By Dr Barah Mikaïl & Simon Engelkes
Despite limited improvements, the Libyan economy still lingers well below its potential, obstructed by continuing violent conflict and political uncertainty.
Libya’s poor economic performance is evident in the numbers, and it is rendered even more obvious by the population’s claims.
Many efforts – including specific policies and economic orientations – have been developed by Libya’s political authorities, in the East and in the West, to try and limit the effects of economic problems on the society. However, results remain limited so far.
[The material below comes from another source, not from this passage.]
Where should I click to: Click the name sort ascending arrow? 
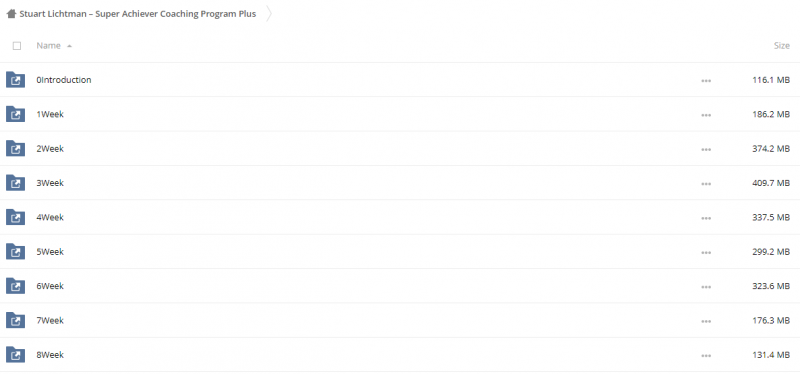coord(69,46)
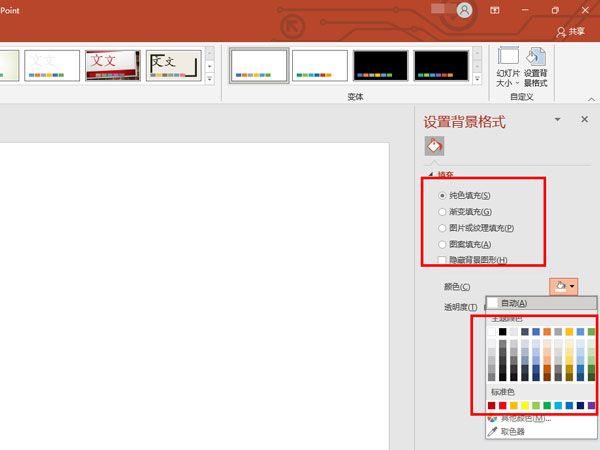The height and width of the screenshot is (450, 600).
Task: Close the Format Background pane
Action: coord(584,120)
To contribute to a deepened understanding of the Libyan economy in its current state, the KAS Regional Program South Mediterranean in cooperation with the Madrid-based think tank Stractegia organized a roundtable within the framework of a two-year series of dialogue rounds dedicated to assess the state of play and identify a possible way forward in order to overcome Libya’s key socioeconomic dilemmas and difficulties.
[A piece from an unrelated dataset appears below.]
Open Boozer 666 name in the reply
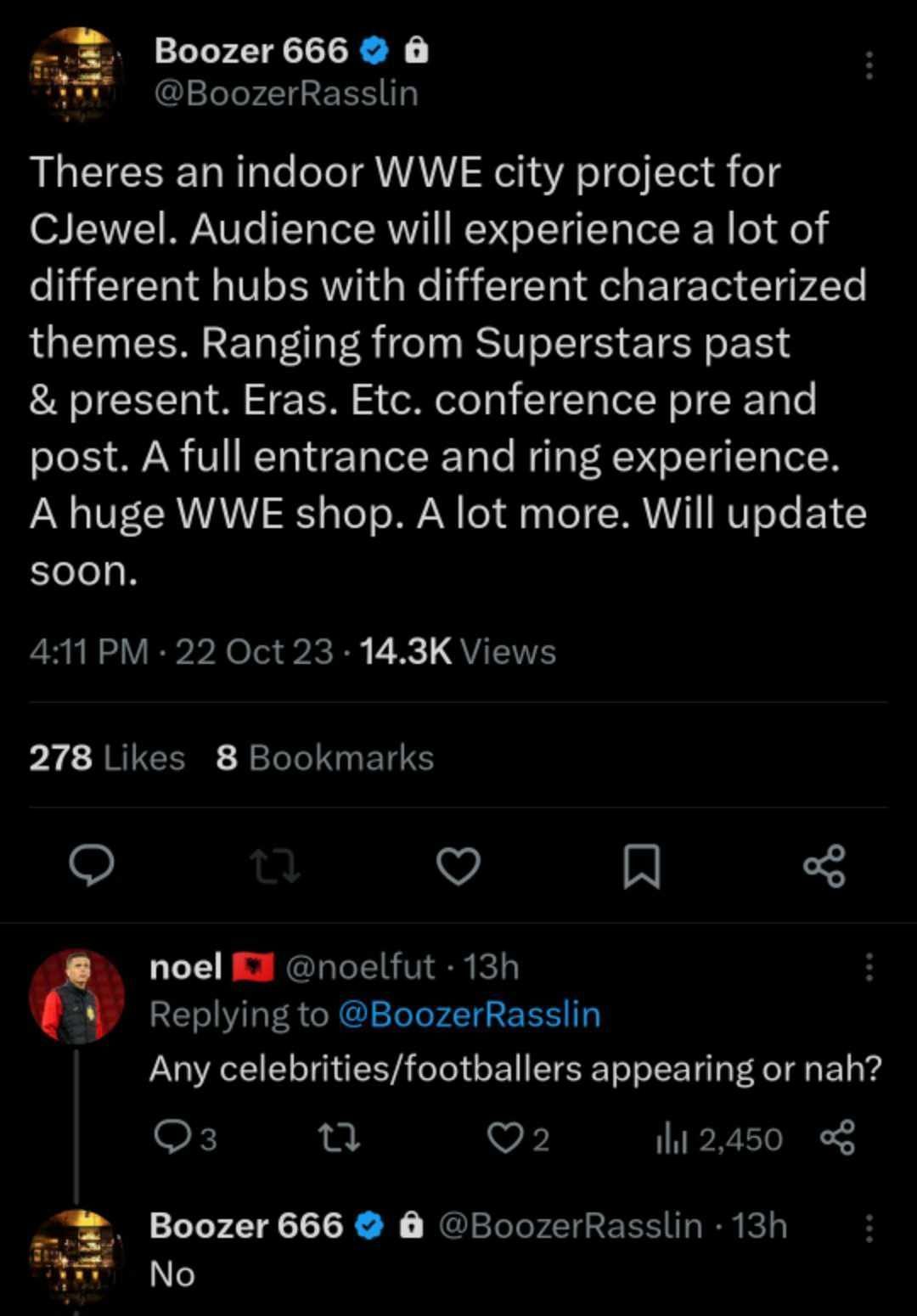The height and width of the screenshot is (1316, 917). click(246, 1226)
The roundtable on 8 March 2018 in Tunis provided a platform for Libyan-Libyan dialogue by bringing together a variety of experts and stakeholders from within the Libyan economy, who exchanged their analyses and testimonials during panels on the country’s oil and banking sectors, the role of the private and shadow economies in absence of effective state governance and the function of municipalities in filling the gap of public service provision.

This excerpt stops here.